- Directions:
Reproduce the records below exactly, with nothing altered.

Data entries

_ _ _ _

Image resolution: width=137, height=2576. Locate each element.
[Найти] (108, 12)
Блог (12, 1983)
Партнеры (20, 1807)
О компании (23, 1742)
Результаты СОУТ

_ _ _ _

- Output of the task:
Image resolution: width=137, height=2576. Locate each element.
[Найти] (108, 12)
Блог (12, 1983)
Партнеры (20, 1807)
О компании (23, 1742)
Результаты СОУТ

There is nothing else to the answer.